Stanford researchers have found that a recently developed antibody reduced the size of five different types of tumors in mouse models of childhood brain cancer. The treatment, dubbed Hu5F9-G4, also specifically targeted malignant cells, sparing healthy tissue.
Tumors shrank and survival improved in mouse models of medulloblastomas, atypical teratoid rhabdoid tumors, primitive neuroectodermal tumors, pediatric glioblastomas and diffuse intrinsic pontine gliomas. The treatment also stopped medulloblastoma—the most aggressive form of pediatric cancer—from spreading to the mice’s spines.
The team’s work centered on the protein CD47, which is present on many cells in the body and helps differentiate healthy cells from aging or diseased cells that should be destroyed by immune cells. Cells that express this protein send a signal to macrophages not to engulf and digest them. But “nearly every kind” of cancer cell has CD47 too, according to Stanford University.
Last year, Stanford spun out a new company, dubbed Forty Seven, to develop the antibody, Hu5F9-G4. The startup secured a $75 million commitment from the likes of Sutter Hill Ventures and Alphabet’s venture capital investment arm, GV. The antibody is in two Phase 1 trials for patients with solid tumors and for patients with acute myeloid leukemia.
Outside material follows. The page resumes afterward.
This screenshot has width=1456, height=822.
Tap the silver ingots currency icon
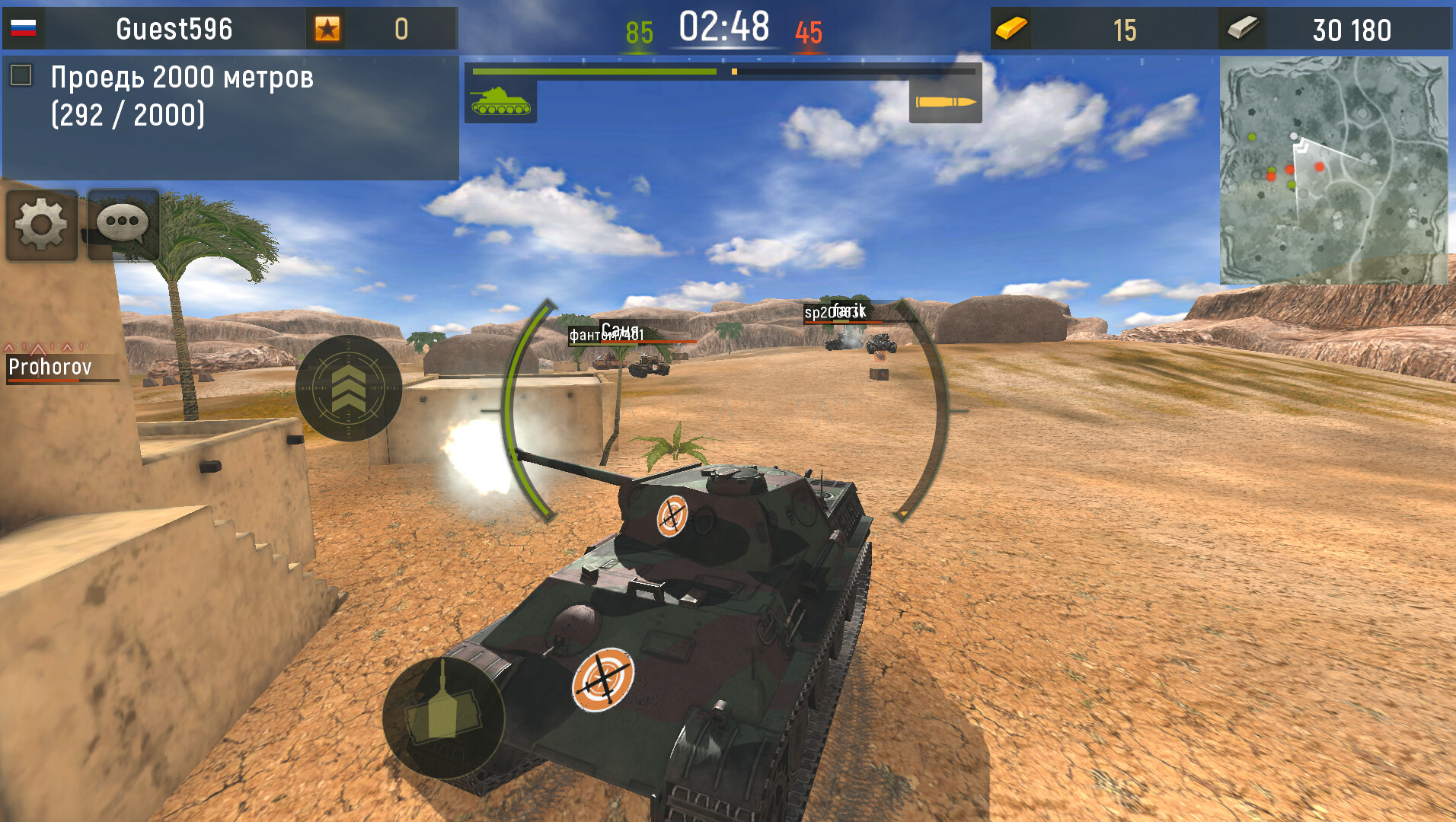[1242, 29]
Hu5F9-G4 blocked CD47 by “unmasking” the tumor cells to macrophages, the researchers said. The antibody didn’t harm healthy brain tissue surrounding the tumors, and it spared noncancerous nerve cells in culture. It showed promise as a new treatment, either alone or as a combination therapy, the researchers said.
Another Stanford team is investigating a combination approach to fight medulloblastoma. They found the chemo drug vismodegib is effective against medulloblastoma, but only until it mutates and develops resistance. By pairing vismodegib with an approved COPD drug, the team managed to target a different signaling pathway and sidestep the tumor's drug resistance.
The new research on Hu5F9-G4 in childhood brain cancers was published in the journal Science Translational Medicine. In their discussion of the results, the authors note that new treatments for childhood brain tumors are in high demand, because even when children beat their cancers, complications from the treatments can produce serious cognitive defects. They also suggest that combining anti-CD47 antibodies with tumor-specific treatments may prove to be the most effective way to eliminate brain tumors.